In people with asthma, this chain reaction is amplified. Their airways already have elevated levels of inflammatory cells, and pollution exposure causes those cells to release even more damaging molecules. The result is measurable: at orange AQI levels, studies show increases in emergency room visits, hospital admissions, school absences, and medication use among people with respiratory conditions. Ozone, the other pollutant that frequently drives orange AQI days, directly constricts airway muscles and makes the lungs more susceptible to infection.

What You Should Do on Orange AQI Days

If you’re in a sensitive group, you don’t need to stay locked indoors, but you should adjust your activity. The EPA’s guidance for schools offers a practical framework that applies to anyone: take more breaks during outdoor activities, reduce intensity, and consider moving longer or more strenuous exercise indoors or rescheduling it. If you have asthma, keep your quick-relief inhaler accessible and follow your asthma action plan.

The most important advice is simple: listen to your body. If you start coughing, feel tightness in your chest, or notice that breathing deeply is uncomfortable or painful, stop what you’re doing and move to a less intense activity or head inside. These symptoms can appear even in people who don’t think of themselves as being in a sensitive group.

If you’re not in a sensitive group, orange AQI days generally don’t require changes to your routine.
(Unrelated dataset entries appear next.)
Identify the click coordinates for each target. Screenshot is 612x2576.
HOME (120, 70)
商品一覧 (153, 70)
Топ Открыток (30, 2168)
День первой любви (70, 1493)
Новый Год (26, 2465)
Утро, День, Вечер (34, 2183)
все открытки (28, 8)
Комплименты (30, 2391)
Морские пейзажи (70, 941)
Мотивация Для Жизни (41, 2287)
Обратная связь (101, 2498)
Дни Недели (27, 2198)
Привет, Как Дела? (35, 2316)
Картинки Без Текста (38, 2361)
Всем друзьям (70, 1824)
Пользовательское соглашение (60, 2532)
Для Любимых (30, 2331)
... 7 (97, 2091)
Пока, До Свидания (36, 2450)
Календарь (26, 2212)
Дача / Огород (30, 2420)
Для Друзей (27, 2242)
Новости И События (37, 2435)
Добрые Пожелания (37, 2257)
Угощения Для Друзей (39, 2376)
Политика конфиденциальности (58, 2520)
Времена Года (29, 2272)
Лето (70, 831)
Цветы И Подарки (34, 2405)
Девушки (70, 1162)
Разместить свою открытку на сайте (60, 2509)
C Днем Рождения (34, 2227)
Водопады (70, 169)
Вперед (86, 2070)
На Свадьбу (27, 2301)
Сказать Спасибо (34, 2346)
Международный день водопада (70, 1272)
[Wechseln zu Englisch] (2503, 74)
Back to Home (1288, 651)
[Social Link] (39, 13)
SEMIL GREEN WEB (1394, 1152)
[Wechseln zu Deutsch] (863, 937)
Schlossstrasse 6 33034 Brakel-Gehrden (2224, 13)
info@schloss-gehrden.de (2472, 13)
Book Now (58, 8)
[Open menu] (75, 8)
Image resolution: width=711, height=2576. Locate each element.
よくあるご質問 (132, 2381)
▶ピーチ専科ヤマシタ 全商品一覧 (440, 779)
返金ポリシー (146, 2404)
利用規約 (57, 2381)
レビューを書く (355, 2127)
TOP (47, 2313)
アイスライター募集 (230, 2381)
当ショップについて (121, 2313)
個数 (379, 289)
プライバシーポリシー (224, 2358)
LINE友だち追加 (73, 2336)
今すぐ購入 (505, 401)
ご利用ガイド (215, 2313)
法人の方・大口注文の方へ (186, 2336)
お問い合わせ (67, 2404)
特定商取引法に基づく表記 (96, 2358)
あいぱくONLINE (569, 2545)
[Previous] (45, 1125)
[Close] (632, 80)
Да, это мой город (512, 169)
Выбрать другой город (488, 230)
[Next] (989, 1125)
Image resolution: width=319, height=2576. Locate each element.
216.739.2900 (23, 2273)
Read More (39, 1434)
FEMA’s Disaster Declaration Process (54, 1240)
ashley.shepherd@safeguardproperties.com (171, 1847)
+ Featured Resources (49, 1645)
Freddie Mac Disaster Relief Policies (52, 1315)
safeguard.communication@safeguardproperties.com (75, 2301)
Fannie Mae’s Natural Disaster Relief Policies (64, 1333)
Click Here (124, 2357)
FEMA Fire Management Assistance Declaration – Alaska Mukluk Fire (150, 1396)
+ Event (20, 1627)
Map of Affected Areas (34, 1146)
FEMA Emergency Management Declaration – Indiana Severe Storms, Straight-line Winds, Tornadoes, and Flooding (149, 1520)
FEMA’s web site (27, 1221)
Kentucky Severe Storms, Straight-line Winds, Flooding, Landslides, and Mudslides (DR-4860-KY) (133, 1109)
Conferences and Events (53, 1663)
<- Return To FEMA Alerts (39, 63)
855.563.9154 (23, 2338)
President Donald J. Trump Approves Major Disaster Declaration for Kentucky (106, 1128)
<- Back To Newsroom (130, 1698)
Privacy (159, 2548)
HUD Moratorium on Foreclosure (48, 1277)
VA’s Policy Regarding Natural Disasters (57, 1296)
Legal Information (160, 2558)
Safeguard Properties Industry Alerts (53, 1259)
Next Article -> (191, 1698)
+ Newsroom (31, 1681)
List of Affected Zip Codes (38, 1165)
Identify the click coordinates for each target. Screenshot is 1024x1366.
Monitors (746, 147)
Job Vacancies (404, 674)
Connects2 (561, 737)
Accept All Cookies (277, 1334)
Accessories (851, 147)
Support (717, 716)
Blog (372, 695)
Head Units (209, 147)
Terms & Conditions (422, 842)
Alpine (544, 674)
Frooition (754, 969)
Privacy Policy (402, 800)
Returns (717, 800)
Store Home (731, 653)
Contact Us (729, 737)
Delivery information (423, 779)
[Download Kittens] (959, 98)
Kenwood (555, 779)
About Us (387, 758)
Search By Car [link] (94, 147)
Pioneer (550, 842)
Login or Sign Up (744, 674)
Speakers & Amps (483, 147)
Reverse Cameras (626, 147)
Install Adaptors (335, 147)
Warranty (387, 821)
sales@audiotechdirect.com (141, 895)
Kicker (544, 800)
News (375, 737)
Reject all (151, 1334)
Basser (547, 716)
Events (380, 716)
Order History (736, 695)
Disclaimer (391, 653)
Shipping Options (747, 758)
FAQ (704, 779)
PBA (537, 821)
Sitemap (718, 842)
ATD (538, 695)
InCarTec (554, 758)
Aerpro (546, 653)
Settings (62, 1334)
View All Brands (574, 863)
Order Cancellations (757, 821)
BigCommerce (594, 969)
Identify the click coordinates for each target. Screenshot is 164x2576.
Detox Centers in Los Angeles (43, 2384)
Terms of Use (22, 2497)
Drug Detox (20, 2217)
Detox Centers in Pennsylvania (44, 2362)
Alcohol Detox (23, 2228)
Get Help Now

But if you notice any unusual respiratory symptoms during outdoor activity, that could be a sign you have more sensitivity than you realized.

Do Masks Help?

N95 respirators can reduce your exposure to fine particulate matter, but their real-world effectiveness is lower than most people assume. Under typical conditions (imperfect fit, not wearing it 24 hours a day, occasional adjustments), an N95 reduces PM2.5 exposure by roughly 50%. Even with careful use, that number reaches about 75%. That’s still meaningful during wildfire smoke events or prolonged poor air quality, but it’s not the near-total protection many people expect.

There are also important limitations for the people who need protection most. Adults with chronic lung disease may not tolerate the increased breathing resistance of a respirator. And the safety of respirator use in children, who are among the most vulnerable to air pollution, hasn’t been established. For most orange AQI days, reducing time outdoors and lowering exercise intensity is more practical and effective than masking up.

Standards Are Getting Stricter

In February 2024, the EPA tightened its annual standard for fine particulate matter from 12.0 to 9.0 micrograms per cubic meter, reflecting newer science showing health effects at lower concentrations than previously recognized. The agency also updated some of the AQI breakpoints for PM2.5, which means the public will be notified to consider behavioral changes at lower pollution levels than before. In practical terms, this means more days may be classified as orange than in previous years, not because the air got worse, but because the threshold for concern moved to better match the science on what’s actually harmful.